The allegedly dubious sources of Russian deposits in Cypriot banks, which total US$26 billion, well over Cyprus’s GDP of US$17 billion, are pipped as a potential cause for economic difficulty for the small Mediterranean island.
A German intelligence report cited by Der Spiegel magazine last week alleged an EU bailout for Cyprus would prop up illegal Russian mafia money, presenting a dilemma for European finance ministers.
Russian buyers maintain a significant presence on the strong luxury property market and individual investors, millionaires or not, are firmly rooted on the sunny holiday island.
“Demand at prime developments is entirely driven by international buyers. In the 500,000 to 2 million euro (US$635,000 to US$2.54 million) price bracket, the market is made up mainly of Russian and other European buyers,” Peter Christofi of Antonis Loizou estate agents told AFP.
“The very top end -- over 2 million euros -- attracts buyers from Russia and other CIS countries” of the former Soviet Union, he added.
Many Russians are here for the long term, taking Cypriot citizenship and settling down, and are providing important economic activity for the island, even those not in the millionaire bracket.
“I really fell in love with the place,” said Karina Luneva, who moved to Cyprus to work and study, and bought a property seven years ago.
She was full of praise for the island’s “beautiful climate, friendly people, nice environment... and low crime rate,” and said she would not return to settle in Russia.
Christofi cited safety, education and medical treatment as popular reasons for buying property. “A notable number of buyers plan to move abroad for permanent residence,” he added.
An estimated 50,000 Russians reside in the Greek Cypriot-run Republic of Cyprus, making up five per cent of the population of more than 800,000. A smaller community lives in the breakaway Turkish Cypriot north of the island.
“Russian women marrying (Cypriots)... and rich Russians” are the ones taking Cyprus nationality, Luneva said.
Anyone who spends more than 300,000 euros on a property in Cyprus becomes eligible for permanent residency.
Andreas Theophanous, an economist at Nicosia University, said he was not concerned about the impact of the Spiegel report.
“We have all the regulations and legal framework” needed to ensure Russia’s Cyprus investments are sound -- regulations whose efficacity is disputed in EU circles.
Theophanous emphasized the “cultural relationship” between Russia and Cyprus as a reason other than the low corporate tax rate of 10 percent that the foreign funds would remain.

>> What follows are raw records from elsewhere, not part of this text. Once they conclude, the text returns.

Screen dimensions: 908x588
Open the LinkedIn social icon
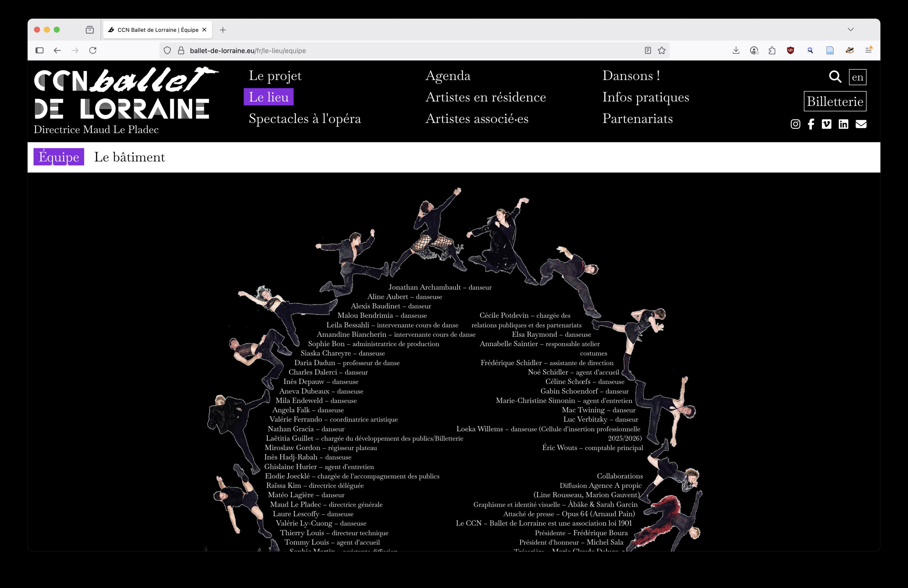pyautogui.click(x=843, y=124)
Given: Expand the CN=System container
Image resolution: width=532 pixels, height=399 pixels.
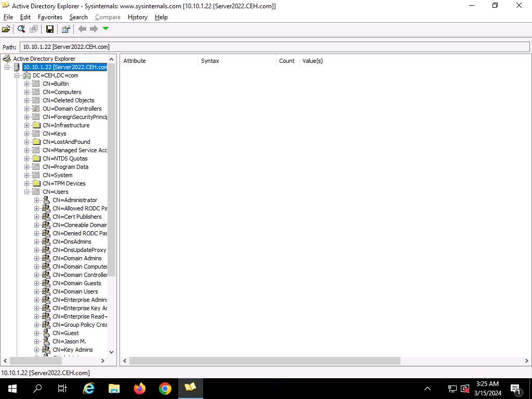Looking at the screenshot, I should point(27,175).
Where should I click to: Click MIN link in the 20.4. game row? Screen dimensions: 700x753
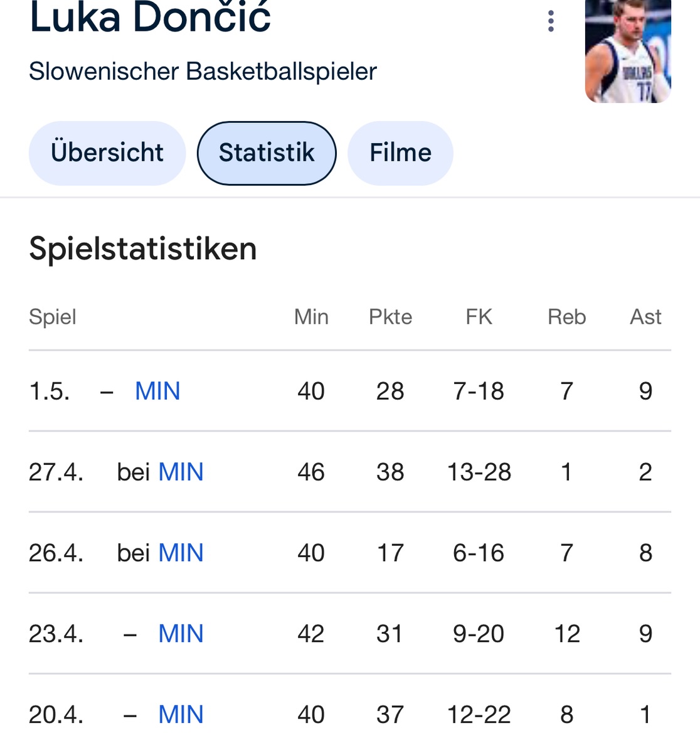click(181, 715)
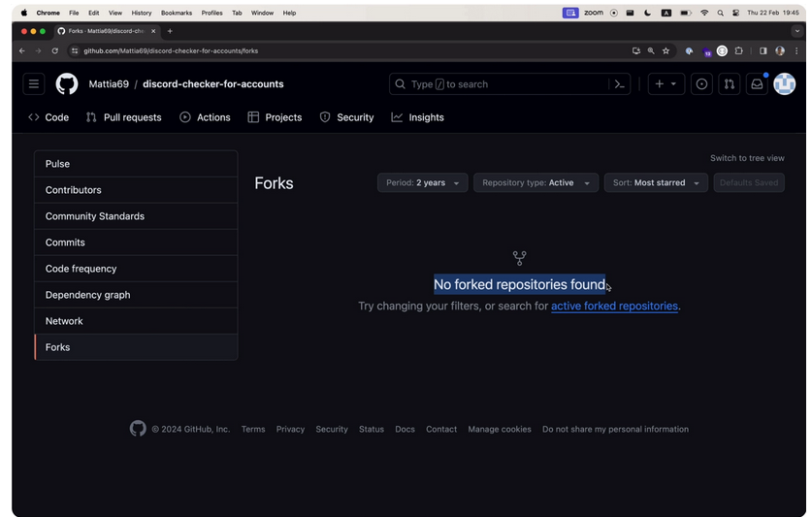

The Greek Cypriots and Russians share the Orthodox Church, and several Cypriot politicians, including President Demetris Christofias, are Moscow-educated.
Moscow signed a 2.5 billion euro loan with Nicosia last year.
Although it has been relatively mute on a further 5 billion euros requested in June, Spiegel pointed out, a Cyprus financial collapse is not in its interest, and Russia wants to support the island to protect its investments.
Russian direct investments in Cyprus have steadily grown, reaching almost 1.5 billion euros (US$2 billion) in 2011, according to figures given to AFP by the Central Bank. Cypriot investment in Russia was over 600 million euros (US$760 million).
And there is more Russian money on the horizon.
A report in Cyprus newspaper Alithia said the country was in talks to obtain a loan worth 1 billion euros from Russian banks for offshore oil and gas exploration, months ahead of an energy conference designed to draw investors to explore off the island’s coast.